*AIM OF THE EXERCISE*:
Below is a listing. Write out exactly its lines between the one holding "Booking #: (67, 1100)" and the one holding "Toestemming [tab] (158, 1153)", inclusive.
━━ GIVEN RECORDS ━━
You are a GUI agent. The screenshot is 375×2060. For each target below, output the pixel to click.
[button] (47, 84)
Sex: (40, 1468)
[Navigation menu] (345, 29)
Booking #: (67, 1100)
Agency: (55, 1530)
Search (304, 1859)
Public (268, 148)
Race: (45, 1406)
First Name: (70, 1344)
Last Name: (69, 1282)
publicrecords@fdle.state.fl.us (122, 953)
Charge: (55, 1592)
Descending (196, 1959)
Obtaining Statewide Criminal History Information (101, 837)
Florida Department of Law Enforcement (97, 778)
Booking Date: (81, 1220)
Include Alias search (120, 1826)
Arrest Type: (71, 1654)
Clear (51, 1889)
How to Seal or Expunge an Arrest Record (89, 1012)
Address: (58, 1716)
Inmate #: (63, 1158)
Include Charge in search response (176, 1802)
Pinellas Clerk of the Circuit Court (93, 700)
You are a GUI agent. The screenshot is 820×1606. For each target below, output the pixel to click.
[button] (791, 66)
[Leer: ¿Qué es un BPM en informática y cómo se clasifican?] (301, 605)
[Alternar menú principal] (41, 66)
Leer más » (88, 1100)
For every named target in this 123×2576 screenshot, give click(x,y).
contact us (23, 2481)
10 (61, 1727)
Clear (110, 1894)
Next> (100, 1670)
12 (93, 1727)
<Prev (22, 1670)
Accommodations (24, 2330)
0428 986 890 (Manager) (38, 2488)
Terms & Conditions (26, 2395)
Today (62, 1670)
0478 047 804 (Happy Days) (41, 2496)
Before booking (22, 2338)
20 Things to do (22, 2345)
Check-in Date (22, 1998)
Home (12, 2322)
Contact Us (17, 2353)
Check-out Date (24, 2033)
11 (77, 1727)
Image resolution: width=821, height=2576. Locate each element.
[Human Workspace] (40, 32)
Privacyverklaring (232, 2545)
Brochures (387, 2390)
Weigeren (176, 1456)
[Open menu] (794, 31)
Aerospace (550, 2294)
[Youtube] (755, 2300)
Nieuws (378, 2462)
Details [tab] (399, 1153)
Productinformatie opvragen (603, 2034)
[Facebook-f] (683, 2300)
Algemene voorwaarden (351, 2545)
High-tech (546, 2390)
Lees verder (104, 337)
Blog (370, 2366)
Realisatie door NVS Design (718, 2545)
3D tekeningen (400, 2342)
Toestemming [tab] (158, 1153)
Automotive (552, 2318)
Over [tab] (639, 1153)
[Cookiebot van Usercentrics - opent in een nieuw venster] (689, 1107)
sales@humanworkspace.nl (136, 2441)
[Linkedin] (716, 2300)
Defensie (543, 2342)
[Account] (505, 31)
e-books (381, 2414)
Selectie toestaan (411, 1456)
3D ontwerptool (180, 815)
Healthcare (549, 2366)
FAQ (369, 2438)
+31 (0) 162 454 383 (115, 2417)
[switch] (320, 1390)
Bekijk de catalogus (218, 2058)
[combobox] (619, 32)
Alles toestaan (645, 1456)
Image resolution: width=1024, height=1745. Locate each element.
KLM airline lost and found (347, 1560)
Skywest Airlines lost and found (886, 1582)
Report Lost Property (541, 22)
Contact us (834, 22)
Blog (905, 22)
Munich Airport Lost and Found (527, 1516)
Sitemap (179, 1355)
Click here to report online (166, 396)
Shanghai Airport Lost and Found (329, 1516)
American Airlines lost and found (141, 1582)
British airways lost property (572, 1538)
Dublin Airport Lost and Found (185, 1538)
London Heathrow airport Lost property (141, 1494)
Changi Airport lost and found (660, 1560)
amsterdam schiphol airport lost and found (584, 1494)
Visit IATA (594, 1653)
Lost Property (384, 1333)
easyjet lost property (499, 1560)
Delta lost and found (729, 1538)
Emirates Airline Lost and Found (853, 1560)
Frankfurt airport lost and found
━━━
*EXPECTED ANSWER*:
Booking #: (67, 1100)
Agency: (55, 1530)
Search (304, 1859)
Public (268, 148)
Race: (45, 1406)
First Name: (70, 1344)
Last Name: (69, 1282)
publicrecords@fdle.state.fl.us (122, 953)
Charge: (55, 1592)
Descending (196, 1959)
Obtaining Statewide Criminal History Information (101, 837)
Florida Department of Law Enforcement (97, 778)
Booking Date: (81, 1220)
Include Alias search (120, 1826)
Arrest Type: (71, 1654)
Clear (51, 1889)
How to Seal or Expunge an Arrest Record (89, 1012)
Address: (58, 1716)
Inmate #: (63, 1158)
Include Charge in search response (176, 1802)
Pinellas Clerk of the Circuit Court (93, 700)
You are a GUI agent. The screenshot is 820×1606. For each target below, output the pixel to click.
[button] (791, 66)
[Leer: ¿Qué es un BPM en informática y cómo se clasifican?] (301, 605)
[Alternar menú principal] (41, 66)
Leer más » (88, 1100)
For every named target in this 123×2576 screenshot, give click(x,y).
contact us (23, 2481)
10 (61, 1727)
Clear (110, 1894)
Next> (100, 1670)
12 (93, 1727)
<Prev (22, 1670)
Accommodations (24, 2330)
0428 986 890 (Manager) (38, 2488)
Terms & Conditions (26, 2395)
Today (62, 1670)
0478 047 804 (Happy Days) (41, 2496)
Before booking (22, 2338)
20 Things to do (22, 2345)
Check-in Date (22, 1998)
Home (12, 2322)
Contact Us (17, 2353)
Check-out Date (24, 2033)
11 (77, 1727)
Image resolution: width=821, height=2576. Locate each element.
[Human Workspace] (40, 32)
Privacyverklaring (232, 2545)
Brochures (387, 2390)
Weigeren (176, 1456)
[Open menu] (794, 31)
Aerospace (550, 2294)
[Youtube] (755, 2300)
Nieuws (378, 2462)
Details [tab] (399, 1153)
Productinformatie opvragen (603, 2034)
[Facebook-f] (683, 2300)
Algemene voorwaarden (351, 2545)
High-tech (546, 2390)
Lees verder (104, 337)
Blog (370, 2366)
Realisatie door NVS Design (718, 2545)
3D tekeningen (400, 2342)
Toestemming [tab] (158, 1153)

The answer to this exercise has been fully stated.